Ao acordar de um sono leve, quase um enlevo, trazemos para o terraço as mangas espadas. De meu norte ao seu sul, o mesmo ritual menino de chupar manga: primeiro, amolega com carinho, para não perfurar algum ponto preto imiscuído no seu verde bandeira. Um cuidado inútil. São feridas sem cicatrizar.

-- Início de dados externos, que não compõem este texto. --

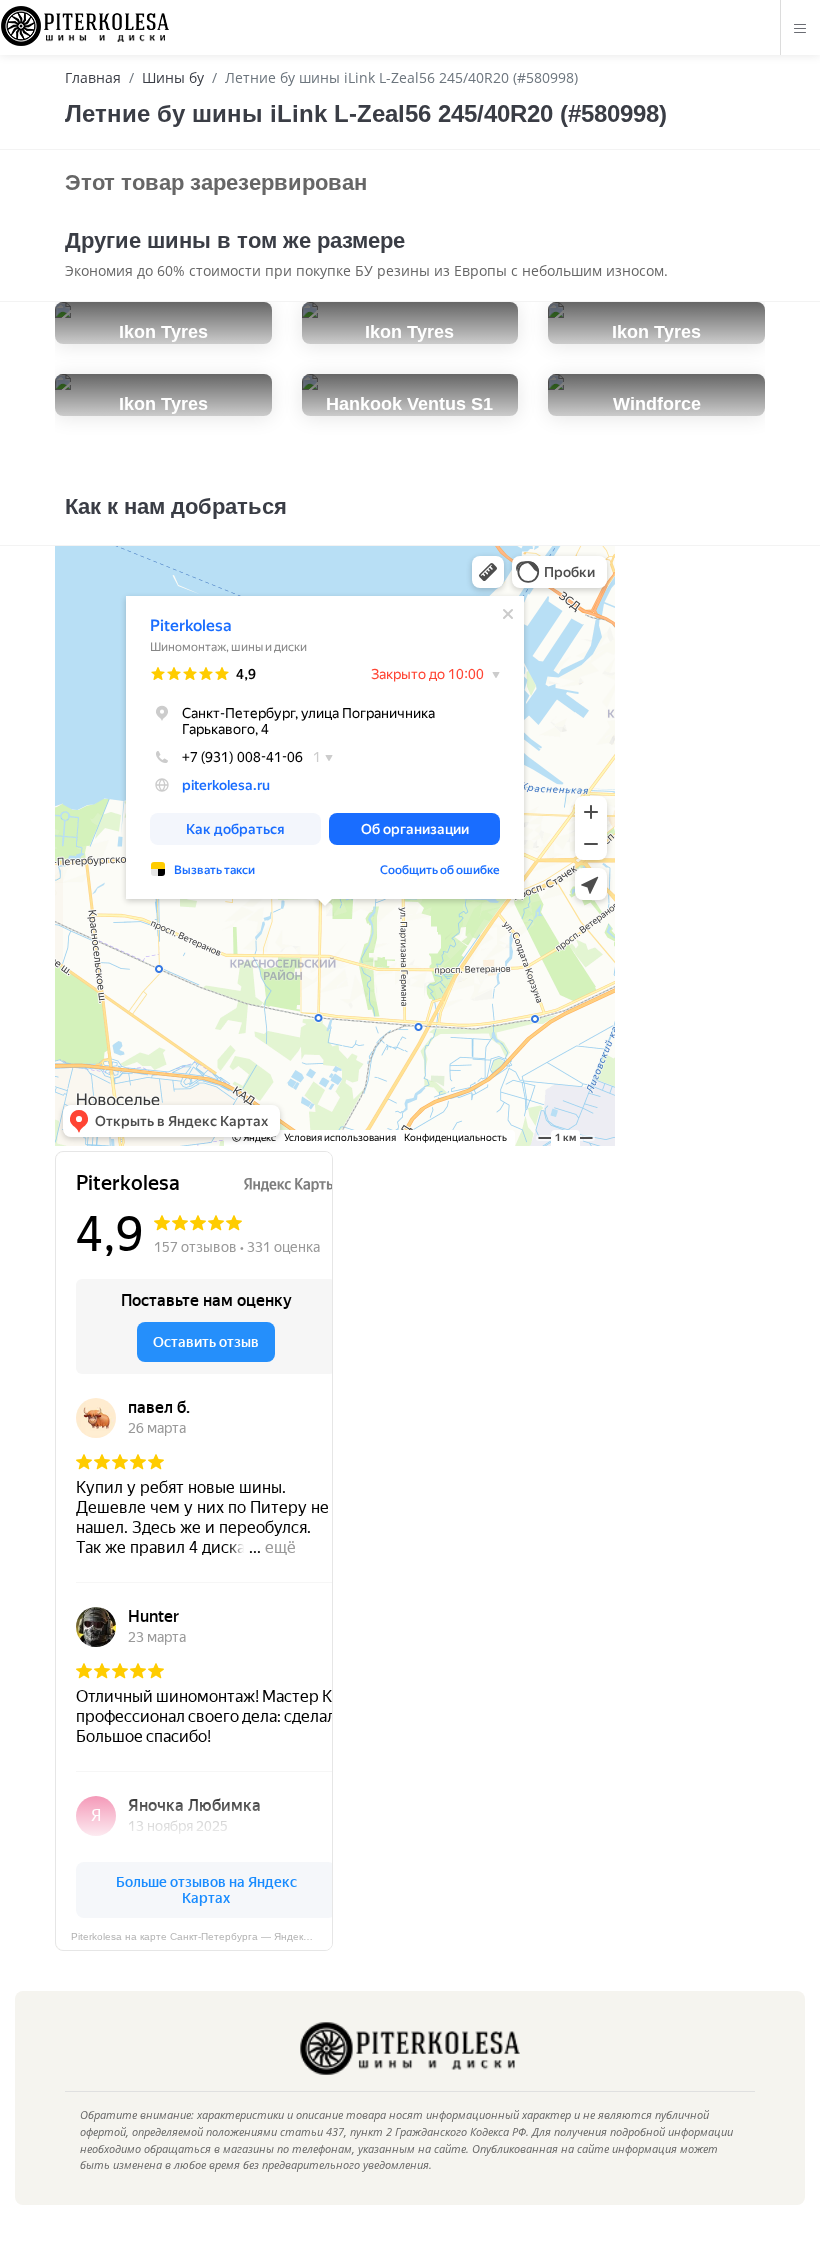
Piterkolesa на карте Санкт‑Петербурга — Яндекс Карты (202, 1936)
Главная (93, 77)
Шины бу (173, 77)
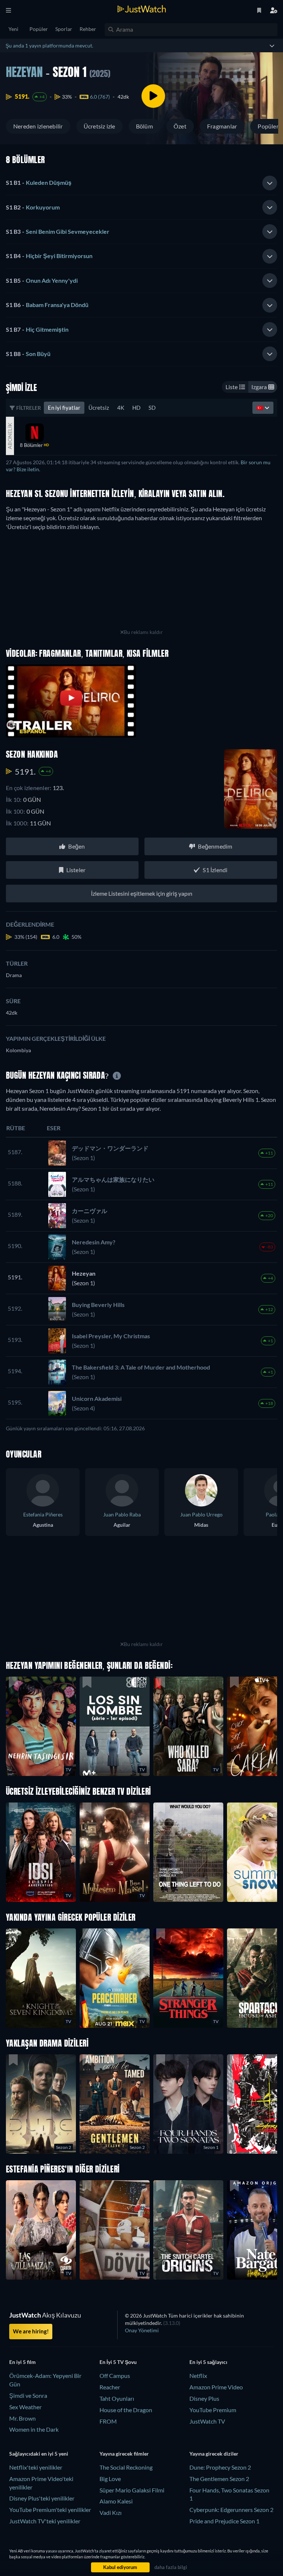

Manga espada não se come à mesa. É fruta de quintal. Improvisamos um. Depois de amolegada com todos os dedos da mão, basta uma leve pressão dos dentes e faz-se o bico de seio farto por onde fluirá o precioso líquido amarelo. Difícil alguma manga que não tenha sua ferida não cicatrizada, por onde escorre o leite amarelo que vai lambuzar mãos e braços. É hora de começar a despi-la. Com cuidado, para a casca ou o caroço não escorregarem para a areia. Melhor descascar como se fosse banana, um pedaço de casca de cada vez. Os fios do líquido amarelo, que escorreram e se grudam nos braços, vão se transformando numa espécie de fita brilhosa de amarrar presente.

Cada fatia da casca, antes de ser jogada fora, será chupada em seus fiapos grudados onde guarda o mesmo sabor. Tudo ao redor da boca ficará tão lambuzado, como os braços e as mãos. E se chega finalmente ao melhor: chupar o caroço. Hermafrodita fruta, com gozos de corpo de mulher e de corpo de homem.